DATA FOR ANALYSIS -
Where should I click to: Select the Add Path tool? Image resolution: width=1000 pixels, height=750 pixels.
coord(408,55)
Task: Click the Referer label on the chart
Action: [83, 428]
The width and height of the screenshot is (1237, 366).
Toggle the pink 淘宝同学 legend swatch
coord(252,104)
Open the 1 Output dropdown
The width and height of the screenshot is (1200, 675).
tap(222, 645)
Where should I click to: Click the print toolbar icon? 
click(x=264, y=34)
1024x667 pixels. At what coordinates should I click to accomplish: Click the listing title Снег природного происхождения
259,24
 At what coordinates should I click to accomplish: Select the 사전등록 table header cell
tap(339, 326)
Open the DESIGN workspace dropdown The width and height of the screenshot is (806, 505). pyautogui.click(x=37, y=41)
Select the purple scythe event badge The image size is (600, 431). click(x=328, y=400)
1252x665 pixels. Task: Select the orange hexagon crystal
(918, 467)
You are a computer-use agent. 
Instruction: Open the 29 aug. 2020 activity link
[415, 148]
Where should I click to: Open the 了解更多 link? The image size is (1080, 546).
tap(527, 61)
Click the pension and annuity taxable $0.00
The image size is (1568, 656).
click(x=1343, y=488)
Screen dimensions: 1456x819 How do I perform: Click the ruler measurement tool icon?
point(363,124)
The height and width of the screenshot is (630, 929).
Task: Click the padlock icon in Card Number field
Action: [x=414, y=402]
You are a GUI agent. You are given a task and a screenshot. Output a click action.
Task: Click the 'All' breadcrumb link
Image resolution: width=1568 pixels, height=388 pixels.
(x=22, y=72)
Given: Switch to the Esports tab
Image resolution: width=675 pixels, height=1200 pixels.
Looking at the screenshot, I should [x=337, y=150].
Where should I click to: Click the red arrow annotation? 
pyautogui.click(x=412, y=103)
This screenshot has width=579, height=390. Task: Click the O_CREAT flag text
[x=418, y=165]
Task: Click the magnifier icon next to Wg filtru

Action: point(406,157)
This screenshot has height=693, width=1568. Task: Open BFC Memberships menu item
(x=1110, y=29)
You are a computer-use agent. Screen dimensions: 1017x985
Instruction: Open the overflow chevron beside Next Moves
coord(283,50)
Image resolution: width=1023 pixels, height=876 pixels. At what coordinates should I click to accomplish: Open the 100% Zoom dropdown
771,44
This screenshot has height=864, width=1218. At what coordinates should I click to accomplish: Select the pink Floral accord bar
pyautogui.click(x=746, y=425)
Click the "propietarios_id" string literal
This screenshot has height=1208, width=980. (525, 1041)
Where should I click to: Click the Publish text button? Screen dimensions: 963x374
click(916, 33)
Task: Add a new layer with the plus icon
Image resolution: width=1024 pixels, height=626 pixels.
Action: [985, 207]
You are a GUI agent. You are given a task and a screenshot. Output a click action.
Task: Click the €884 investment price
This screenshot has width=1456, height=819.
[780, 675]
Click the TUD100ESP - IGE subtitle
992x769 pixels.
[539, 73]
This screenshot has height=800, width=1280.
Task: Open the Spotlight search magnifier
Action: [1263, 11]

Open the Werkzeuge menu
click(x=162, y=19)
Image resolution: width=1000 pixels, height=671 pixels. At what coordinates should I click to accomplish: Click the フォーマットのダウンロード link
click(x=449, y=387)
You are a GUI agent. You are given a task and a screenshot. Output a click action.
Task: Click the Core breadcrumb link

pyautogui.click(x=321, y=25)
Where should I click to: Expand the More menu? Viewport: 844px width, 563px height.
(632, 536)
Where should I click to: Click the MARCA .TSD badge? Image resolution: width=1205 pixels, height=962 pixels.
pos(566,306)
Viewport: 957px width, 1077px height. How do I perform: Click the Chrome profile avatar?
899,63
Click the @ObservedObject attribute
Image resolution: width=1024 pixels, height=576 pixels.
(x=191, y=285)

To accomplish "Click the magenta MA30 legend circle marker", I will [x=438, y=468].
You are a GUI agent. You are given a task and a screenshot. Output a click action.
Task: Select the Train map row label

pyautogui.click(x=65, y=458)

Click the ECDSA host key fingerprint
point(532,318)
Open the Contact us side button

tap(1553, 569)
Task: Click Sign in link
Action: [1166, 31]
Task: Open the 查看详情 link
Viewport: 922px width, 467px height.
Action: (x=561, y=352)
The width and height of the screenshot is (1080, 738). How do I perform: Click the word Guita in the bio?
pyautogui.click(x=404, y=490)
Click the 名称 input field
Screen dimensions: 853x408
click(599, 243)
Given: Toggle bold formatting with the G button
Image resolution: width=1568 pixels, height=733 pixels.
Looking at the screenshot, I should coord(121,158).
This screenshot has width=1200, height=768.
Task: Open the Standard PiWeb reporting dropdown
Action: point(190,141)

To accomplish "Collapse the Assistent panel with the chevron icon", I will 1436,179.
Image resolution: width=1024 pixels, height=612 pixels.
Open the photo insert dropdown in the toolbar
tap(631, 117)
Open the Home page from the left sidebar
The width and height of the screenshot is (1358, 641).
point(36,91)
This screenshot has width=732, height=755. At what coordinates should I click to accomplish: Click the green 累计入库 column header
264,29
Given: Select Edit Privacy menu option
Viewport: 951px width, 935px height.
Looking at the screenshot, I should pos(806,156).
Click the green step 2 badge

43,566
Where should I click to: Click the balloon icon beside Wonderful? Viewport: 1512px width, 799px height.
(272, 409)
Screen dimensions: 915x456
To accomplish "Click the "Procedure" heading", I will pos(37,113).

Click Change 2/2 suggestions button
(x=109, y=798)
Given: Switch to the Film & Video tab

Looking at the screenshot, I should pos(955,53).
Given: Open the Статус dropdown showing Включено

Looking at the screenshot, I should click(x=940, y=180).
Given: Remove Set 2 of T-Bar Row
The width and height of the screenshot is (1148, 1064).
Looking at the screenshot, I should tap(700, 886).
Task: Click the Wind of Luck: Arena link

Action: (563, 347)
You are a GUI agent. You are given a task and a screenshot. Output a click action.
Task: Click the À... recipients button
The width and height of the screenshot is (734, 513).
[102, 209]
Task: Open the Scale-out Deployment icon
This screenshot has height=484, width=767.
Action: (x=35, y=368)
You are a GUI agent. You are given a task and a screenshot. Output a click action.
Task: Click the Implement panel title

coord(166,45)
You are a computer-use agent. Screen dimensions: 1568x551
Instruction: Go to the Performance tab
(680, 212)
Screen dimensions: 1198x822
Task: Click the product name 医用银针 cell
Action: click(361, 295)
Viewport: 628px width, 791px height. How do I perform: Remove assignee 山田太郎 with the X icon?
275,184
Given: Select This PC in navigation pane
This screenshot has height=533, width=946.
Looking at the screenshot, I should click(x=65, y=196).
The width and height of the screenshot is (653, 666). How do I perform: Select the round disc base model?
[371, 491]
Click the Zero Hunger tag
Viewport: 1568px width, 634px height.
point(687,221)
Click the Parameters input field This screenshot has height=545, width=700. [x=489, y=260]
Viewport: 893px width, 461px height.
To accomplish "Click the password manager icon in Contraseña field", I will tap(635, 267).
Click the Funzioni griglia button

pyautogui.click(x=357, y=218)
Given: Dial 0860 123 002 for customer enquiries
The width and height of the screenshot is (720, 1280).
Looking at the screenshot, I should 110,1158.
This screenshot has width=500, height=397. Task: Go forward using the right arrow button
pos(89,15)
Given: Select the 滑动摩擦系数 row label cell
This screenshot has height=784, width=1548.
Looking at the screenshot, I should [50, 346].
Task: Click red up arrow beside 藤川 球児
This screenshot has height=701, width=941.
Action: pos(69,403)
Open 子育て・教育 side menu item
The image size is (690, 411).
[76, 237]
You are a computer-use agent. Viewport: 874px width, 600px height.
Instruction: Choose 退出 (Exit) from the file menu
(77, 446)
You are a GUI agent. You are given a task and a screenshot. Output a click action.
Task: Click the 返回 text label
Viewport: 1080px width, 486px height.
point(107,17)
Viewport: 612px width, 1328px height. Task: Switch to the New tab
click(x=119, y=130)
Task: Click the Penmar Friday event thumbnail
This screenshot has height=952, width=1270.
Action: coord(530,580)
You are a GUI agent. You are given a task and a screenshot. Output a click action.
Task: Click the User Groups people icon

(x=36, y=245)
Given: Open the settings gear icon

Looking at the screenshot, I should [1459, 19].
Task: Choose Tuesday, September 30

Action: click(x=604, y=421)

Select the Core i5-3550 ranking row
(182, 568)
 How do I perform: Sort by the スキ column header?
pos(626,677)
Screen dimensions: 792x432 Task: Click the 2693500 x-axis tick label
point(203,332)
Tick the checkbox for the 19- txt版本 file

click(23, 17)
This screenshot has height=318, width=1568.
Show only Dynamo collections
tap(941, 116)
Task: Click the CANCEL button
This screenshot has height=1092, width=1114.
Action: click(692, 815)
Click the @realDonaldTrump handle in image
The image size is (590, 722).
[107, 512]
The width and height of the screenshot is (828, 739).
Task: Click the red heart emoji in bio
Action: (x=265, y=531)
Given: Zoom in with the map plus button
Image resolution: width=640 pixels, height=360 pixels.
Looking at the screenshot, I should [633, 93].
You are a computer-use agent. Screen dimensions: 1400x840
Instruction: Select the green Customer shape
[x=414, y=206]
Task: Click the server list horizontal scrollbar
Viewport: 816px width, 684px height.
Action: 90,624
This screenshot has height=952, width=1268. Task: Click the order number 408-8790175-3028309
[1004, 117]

WHAT THIS TASK INVOLVES -
Here the job is to set down exactly the lines of the material above that fall between the one with "Click the @realDonaldTrump handle in image" and the one with "Task: Click the server", inclusive, and nothing beyond them.

ANSWER SECTION -
Click the @realDonaldTrump handle in image
The image size is (590, 722).
[107, 512]
The width and height of the screenshot is (828, 739).
Task: Click the red heart emoji in bio
Action: (x=265, y=531)
Given: Zoom in with the map plus button
Image resolution: width=640 pixels, height=360 pixels.
Looking at the screenshot, I should [633, 93].
You are a computer-use agent. Screen dimensions: 1400x840
Instruction: Select the green Customer shape
[x=414, y=206]
Task: Click the server list horizontal scrollbar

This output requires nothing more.